Source extract:
....
Getting busy with the winter pruning

Deer Gardener by Elaine Nyeholdt: frosty windshields and crunchy lawns do not seem to be enough to hold back the buds on the salmonberry.

  • Fri Feb 5th, 2016 9:00am
  • News

The few mornings that have given us frosty windshields and crunchy lawns do not seem to be enough to hold back the buds on the salmonberry.  This is a sign that our winter pruning needs to get done pronto. Once the sap is running the growth begins quickly, even if it’s only the buds swelling at first.

Serious shaping of most shrubs should be done when there is no danger of the plant putting out new growth that will be killed off by a cold snap.  Our traditional March/April snowy spell I do not consider to be cold enough to kill buds, it will just slow them down, and make us feel miserable.  The bitter and drying winter winds do the most damage to new growth.

My Rhodo’s are ‘tucked in’ with the coldish mornings.  The flower buds are prominently pointing like the nose of a space ship, with the leaves being the body.  They make me smile.

Even Rhododendron need branches lopped very occasionally to shape the bush and remove broken limbs.  Dead and damaged limbs attract insects and invite diseases to develop, which can affect the production of flowers.  Some of our Rhodo’s are so large that I am tempted to lop off the odd lower branch.  However, those are the branches we can use to grow new Rhodo plants, by ground-layering, and these shrubs need shaded roots without other plants or weeds growing under them because of their shallow feeder roots.  Resist lopping limbs if you can.  Love being told to do nothing!  There are small leafless shoots that Rhodo’s put out that don’t cause a problem to the shrub, but I don’t know what their purpose is.  Anybody else know?
....
Given records:
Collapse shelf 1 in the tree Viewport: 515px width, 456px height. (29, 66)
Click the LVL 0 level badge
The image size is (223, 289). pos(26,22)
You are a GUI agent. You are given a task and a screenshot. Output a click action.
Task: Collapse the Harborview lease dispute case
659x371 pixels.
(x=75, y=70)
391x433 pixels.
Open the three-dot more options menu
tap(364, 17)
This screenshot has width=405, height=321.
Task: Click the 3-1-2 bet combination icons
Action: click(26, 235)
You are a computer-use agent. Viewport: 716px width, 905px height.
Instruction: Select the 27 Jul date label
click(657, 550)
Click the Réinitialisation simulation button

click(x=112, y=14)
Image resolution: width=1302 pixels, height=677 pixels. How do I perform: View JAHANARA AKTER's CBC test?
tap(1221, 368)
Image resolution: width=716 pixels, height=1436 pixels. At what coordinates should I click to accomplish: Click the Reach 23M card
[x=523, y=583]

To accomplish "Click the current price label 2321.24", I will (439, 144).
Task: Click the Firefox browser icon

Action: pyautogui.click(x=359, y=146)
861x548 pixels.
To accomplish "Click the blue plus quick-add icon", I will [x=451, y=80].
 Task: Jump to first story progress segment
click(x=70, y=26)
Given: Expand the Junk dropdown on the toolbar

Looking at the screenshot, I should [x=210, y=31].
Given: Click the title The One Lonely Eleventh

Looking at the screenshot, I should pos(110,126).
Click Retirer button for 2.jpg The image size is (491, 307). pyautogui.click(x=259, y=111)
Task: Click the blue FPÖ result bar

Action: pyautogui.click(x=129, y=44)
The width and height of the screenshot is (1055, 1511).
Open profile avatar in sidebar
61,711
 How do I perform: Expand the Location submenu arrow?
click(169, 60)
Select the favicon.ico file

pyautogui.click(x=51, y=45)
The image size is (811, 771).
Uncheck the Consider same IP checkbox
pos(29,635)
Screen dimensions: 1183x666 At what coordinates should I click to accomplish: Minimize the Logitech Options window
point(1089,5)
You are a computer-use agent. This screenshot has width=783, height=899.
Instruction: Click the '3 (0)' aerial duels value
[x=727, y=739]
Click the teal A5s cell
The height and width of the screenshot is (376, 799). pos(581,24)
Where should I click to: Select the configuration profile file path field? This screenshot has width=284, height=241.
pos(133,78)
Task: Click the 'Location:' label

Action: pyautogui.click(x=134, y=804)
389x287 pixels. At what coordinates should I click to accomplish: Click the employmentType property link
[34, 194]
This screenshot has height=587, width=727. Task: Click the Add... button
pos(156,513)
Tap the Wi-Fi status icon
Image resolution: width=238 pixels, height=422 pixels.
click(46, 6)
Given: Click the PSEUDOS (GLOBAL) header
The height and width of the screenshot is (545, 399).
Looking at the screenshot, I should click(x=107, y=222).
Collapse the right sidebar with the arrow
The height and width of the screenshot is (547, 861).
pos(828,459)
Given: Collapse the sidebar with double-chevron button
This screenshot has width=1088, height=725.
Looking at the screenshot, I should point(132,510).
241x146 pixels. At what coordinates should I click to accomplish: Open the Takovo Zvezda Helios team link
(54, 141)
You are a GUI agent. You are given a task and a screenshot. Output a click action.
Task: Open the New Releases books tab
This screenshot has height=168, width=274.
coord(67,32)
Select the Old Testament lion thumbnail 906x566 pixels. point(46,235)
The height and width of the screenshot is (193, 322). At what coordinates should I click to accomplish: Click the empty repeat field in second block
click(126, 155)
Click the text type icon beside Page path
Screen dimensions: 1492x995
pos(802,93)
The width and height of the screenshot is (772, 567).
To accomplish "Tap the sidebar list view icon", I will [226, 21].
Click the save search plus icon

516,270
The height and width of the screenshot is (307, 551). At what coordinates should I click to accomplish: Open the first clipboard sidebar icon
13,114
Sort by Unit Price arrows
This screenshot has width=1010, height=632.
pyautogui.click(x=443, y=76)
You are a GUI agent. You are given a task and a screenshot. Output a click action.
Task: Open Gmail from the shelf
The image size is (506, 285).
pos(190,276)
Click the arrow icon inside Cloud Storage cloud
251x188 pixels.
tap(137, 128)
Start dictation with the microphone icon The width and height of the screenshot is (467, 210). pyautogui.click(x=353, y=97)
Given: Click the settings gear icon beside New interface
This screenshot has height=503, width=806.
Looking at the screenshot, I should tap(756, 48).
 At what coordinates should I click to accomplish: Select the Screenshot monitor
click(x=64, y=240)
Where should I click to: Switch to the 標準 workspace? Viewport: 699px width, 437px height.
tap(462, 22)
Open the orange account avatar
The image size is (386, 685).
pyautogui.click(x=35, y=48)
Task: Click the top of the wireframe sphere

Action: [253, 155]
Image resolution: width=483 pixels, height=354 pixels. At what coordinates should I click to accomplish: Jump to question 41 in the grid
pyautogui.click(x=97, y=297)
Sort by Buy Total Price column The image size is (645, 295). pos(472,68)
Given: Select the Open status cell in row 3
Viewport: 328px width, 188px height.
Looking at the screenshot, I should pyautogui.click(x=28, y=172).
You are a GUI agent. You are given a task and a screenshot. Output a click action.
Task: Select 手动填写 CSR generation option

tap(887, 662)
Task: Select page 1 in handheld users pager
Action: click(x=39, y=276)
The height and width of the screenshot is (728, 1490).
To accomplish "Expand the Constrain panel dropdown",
....
Task instructions:
1. Decide whether each statement agrees with the winter pruning column. Answer yes or no for each, and quote the words of the column that settle it.
(a) The March/April snowy spell is cold enough to kill buds.
(b) Bitter, drying winter winds do the most damage to new growth.
(c) Dead and damaged limbs attract insects.
2. According to the winter pruning column, what method can the lower rhododendron branches be used for to grow new plants?
3. Carry on the winter pruning column from its last sentence.
The records have no connection to the gardening column.

Answer list:
1.
(a) No: "Our traditional March/April snowy spell I do not consider to be cold enough to kill buds"
(b) Yes: "The bitter and drying winter winds do the most damage to new growth."
(c) Yes: "Dead and damaged limbs attract insects and invite diseases to develop"

2. Ground-layering.

3.
Hydrangea’ are another popular shrub that do very well on the North Coast.  Big leaf Hydrangea’ have strong form and brilliant color.  The Deer don’t seem to bother them so that makes them an excellent choice.  Most hydrangea types — pink, blue, or white mopheads and lacecaps, or oakleaf forms — bloom on old wood.  Prune these types of hydrangeas after blooming.  If you prune them in winter or early spring, you’ll be removing flower buds, except to remove damaged or weak stems to make a nicely shaped bush.  Check your variety if it is a newer type, for pruning instructions (which is why it’s a good idea to keep the name tag on shrubs).

With newer blooming types, such as the Endless Summer or Let’s Dance Series, which bloom on new growth as well as old wood, timing of pruning is less critical. Even if you cut off some of the flower buds by pruning the old stems, the plant will bloom on the new growth.

If your shrubs seem to be rather weak-limbed, try cutting out some of the weaker limbs completely, and top dress the shrub with compost lightly raked in.

The newest Botanis catalogue has just come – they list a Hydrangea called Pistachio that is quite striking.  We need one of those in our yard!